### Saved data entries
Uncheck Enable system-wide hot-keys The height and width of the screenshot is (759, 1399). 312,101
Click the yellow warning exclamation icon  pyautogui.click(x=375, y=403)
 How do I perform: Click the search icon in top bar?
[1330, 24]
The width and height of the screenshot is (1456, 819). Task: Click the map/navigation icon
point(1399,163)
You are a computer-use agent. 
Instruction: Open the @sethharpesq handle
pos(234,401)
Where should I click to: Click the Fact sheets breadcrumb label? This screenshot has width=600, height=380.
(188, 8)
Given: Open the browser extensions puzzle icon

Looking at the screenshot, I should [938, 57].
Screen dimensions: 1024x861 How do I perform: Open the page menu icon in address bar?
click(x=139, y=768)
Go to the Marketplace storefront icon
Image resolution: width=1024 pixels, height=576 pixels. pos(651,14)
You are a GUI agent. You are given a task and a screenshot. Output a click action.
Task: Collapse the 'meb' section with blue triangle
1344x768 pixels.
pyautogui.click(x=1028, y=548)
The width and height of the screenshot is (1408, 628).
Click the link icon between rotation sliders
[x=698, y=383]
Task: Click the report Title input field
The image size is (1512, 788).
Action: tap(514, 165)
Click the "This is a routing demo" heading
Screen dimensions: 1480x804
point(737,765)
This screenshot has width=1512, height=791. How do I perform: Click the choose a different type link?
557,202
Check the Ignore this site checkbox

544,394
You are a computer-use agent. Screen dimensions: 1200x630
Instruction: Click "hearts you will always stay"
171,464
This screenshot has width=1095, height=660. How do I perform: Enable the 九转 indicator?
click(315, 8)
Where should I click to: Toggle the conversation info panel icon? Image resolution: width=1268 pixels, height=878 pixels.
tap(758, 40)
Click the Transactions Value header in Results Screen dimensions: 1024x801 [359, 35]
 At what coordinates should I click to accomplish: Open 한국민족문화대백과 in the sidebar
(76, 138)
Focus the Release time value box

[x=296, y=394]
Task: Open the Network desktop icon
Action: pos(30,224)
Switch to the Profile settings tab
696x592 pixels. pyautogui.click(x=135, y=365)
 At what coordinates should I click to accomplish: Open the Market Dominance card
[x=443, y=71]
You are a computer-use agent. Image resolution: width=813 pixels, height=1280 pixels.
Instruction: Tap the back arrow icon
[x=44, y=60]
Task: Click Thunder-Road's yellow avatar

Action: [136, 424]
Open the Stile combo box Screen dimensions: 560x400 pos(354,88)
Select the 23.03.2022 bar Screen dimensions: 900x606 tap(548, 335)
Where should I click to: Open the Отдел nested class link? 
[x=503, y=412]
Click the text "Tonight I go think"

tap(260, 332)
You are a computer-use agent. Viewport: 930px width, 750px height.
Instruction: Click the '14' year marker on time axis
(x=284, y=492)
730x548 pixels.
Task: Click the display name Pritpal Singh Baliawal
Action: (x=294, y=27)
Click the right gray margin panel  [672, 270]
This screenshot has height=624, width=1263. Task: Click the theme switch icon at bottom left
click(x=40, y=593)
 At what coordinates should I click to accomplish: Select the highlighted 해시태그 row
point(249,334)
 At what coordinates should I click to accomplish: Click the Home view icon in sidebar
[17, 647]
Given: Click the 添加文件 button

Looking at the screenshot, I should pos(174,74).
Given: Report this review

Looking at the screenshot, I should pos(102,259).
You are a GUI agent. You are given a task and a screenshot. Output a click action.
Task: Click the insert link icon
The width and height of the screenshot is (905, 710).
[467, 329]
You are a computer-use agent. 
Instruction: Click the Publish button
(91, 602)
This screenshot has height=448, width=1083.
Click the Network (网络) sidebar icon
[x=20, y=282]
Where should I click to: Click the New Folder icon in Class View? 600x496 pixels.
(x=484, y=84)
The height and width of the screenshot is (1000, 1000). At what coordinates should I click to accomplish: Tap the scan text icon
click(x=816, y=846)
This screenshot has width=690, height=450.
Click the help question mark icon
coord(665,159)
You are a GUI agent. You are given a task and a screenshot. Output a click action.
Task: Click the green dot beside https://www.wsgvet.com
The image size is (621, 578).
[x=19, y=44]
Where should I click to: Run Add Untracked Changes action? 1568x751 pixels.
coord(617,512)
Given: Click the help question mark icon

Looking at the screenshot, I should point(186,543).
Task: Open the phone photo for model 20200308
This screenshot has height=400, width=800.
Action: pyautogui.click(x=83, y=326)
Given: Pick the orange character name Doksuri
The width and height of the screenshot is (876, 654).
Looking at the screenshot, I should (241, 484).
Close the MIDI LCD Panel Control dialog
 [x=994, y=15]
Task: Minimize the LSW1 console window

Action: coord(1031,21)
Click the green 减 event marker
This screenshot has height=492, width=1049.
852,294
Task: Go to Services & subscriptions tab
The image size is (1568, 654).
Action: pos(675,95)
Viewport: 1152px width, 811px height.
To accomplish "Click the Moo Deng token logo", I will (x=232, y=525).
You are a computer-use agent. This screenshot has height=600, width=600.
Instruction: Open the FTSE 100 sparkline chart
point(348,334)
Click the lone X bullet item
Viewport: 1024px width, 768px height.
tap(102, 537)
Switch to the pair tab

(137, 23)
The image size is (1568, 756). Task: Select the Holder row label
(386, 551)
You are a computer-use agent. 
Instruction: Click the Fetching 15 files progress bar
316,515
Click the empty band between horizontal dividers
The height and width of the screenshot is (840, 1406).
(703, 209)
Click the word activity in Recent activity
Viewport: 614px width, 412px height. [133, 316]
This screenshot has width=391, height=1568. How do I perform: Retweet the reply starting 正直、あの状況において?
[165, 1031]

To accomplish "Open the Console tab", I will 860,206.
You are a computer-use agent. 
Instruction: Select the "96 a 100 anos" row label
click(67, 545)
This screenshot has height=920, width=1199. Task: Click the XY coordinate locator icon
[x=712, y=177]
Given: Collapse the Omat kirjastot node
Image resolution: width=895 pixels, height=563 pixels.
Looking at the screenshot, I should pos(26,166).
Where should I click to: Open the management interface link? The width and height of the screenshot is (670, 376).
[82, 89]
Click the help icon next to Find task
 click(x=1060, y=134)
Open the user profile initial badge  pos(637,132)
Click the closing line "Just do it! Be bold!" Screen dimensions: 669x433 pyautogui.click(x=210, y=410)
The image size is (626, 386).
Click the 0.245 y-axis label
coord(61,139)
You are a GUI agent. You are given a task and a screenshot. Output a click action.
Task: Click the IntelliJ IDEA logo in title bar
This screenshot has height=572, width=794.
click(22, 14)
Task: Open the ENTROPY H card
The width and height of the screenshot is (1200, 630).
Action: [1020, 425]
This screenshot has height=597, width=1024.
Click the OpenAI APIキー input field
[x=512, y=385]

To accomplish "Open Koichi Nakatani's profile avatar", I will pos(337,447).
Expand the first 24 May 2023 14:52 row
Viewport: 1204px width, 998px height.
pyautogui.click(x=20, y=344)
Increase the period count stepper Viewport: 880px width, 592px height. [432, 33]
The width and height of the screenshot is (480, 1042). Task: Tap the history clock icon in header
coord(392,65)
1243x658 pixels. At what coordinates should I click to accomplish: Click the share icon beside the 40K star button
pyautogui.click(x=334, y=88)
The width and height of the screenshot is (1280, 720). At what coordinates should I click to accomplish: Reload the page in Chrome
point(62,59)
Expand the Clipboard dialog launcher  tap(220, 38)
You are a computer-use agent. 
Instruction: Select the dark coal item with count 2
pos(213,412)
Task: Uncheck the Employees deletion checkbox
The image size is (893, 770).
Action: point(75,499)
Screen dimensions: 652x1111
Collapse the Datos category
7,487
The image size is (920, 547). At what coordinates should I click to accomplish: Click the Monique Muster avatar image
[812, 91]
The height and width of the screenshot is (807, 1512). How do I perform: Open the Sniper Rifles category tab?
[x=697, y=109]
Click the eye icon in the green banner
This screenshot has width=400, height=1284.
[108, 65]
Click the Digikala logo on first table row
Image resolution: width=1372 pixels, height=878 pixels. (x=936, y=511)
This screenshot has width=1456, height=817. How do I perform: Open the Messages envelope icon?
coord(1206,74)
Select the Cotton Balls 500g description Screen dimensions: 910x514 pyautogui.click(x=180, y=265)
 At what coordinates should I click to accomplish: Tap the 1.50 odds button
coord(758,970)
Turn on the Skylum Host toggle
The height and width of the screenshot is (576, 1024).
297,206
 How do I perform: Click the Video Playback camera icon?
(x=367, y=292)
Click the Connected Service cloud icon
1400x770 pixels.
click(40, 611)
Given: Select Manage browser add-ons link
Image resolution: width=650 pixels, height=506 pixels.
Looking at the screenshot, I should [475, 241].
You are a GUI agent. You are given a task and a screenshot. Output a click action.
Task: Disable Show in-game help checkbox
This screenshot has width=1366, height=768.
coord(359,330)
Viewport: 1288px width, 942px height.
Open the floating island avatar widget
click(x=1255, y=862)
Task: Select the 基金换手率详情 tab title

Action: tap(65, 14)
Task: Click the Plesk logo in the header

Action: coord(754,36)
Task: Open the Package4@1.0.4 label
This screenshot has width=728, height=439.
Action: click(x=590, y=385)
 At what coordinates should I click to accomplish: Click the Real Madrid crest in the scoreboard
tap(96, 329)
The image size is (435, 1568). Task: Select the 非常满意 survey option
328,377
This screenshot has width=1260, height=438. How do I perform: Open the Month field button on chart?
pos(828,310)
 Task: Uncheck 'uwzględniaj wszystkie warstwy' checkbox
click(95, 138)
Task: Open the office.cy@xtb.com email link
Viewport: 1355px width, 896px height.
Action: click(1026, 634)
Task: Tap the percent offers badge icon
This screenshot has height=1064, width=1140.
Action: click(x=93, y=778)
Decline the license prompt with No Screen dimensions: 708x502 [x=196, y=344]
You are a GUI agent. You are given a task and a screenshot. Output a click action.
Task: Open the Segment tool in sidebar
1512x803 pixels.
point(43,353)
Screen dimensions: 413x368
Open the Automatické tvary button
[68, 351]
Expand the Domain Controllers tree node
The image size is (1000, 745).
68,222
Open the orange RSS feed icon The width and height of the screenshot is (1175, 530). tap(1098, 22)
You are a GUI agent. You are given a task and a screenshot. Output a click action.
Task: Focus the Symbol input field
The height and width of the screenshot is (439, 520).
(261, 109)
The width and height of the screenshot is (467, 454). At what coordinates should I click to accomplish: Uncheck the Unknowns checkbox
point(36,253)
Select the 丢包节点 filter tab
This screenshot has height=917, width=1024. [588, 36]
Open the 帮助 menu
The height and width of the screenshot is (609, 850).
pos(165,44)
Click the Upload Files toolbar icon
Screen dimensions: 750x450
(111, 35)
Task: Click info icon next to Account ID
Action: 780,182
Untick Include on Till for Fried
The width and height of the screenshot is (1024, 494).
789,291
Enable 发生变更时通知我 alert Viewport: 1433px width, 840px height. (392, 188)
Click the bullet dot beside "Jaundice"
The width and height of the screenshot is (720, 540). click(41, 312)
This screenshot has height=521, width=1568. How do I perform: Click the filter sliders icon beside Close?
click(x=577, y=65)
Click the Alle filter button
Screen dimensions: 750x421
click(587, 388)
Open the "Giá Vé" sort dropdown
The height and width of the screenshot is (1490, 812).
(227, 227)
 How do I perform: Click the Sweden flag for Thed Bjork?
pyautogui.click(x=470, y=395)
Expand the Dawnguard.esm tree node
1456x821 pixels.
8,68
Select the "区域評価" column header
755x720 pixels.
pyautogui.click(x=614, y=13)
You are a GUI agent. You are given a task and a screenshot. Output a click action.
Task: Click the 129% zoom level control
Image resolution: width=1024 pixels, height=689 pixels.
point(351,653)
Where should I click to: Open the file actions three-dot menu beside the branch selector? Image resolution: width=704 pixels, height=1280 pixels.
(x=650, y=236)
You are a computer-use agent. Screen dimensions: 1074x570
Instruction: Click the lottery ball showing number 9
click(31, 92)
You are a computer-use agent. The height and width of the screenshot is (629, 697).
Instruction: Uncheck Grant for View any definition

### DESCRIPTION OF THE TASK
Give again exactly, and only, the lines above starting at the one with "This screenshot has width=1366, height=768." and ending at the one with "Task: Open the Package4@1.0.4 label".

### TASK ANSWER
This screenshot has width=1366, height=768.
coord(359,330)
Viewport: 1288px width, 942px height.
Open the floating island avatar widget
click(x=1255, y=862)
Task: Select the 基金换手率详情 tab title

Action: tap(65, 14)
Task: Click the Plesk logo in the header

Action: coord(754,36)
Task: Open the Package4@1.0.4 label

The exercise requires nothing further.